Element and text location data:

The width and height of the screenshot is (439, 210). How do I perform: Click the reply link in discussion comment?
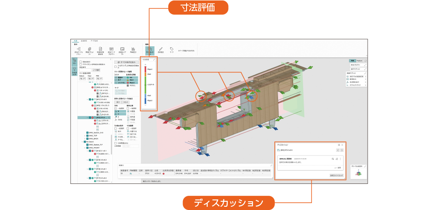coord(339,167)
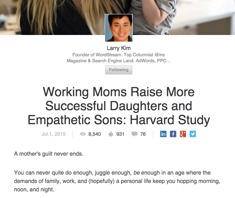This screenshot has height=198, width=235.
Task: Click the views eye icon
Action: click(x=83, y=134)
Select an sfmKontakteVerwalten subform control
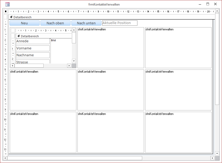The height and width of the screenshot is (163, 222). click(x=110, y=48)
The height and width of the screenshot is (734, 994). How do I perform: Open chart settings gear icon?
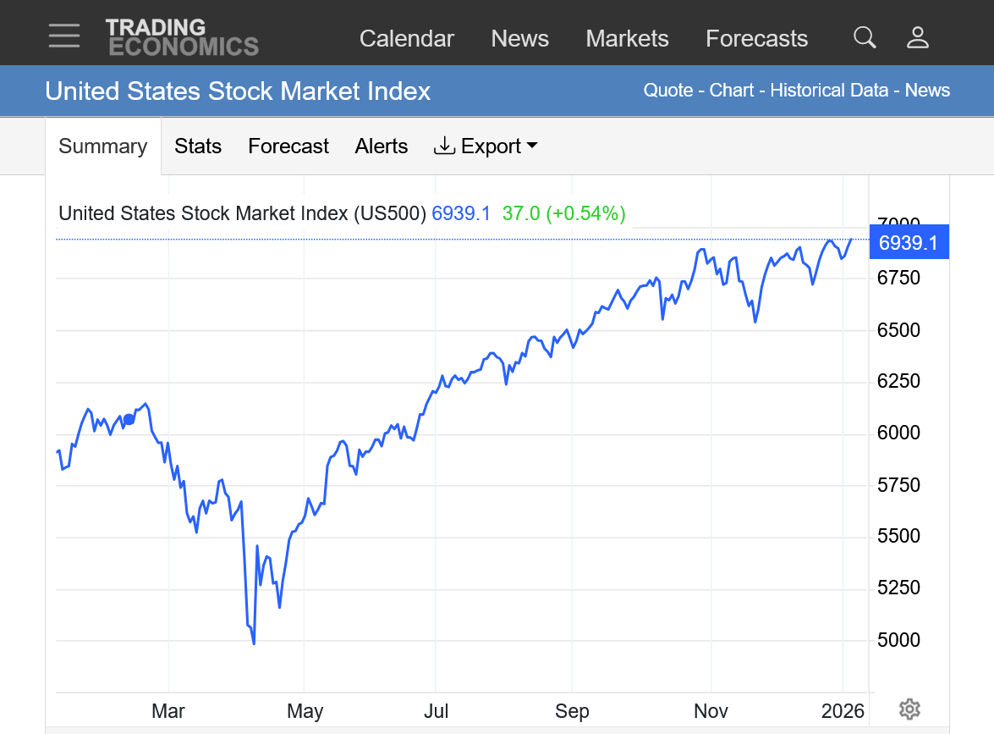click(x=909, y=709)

• WHAT IS ASKED
Could you copy out all of the data above word for word, leaving the pictures out of your answer?

• WRITTEN ANSWER
The width and height of the screenshot is (439, 210). How do I perform: Click the reply link in discussion comment?
coord(339,167)
This screenshot has height=198, width=235.
Task: Click the views eye icon
Action: click(x=83, y=134)
Select an sfmKontakteVerwalten subform control
The height and width of the screenshot is (163, 222). click(x=110, y=48)
The height and width of the screenshot is (734, 994). How do I perform: Open chart settings gear icon?
click(x=909, y=709)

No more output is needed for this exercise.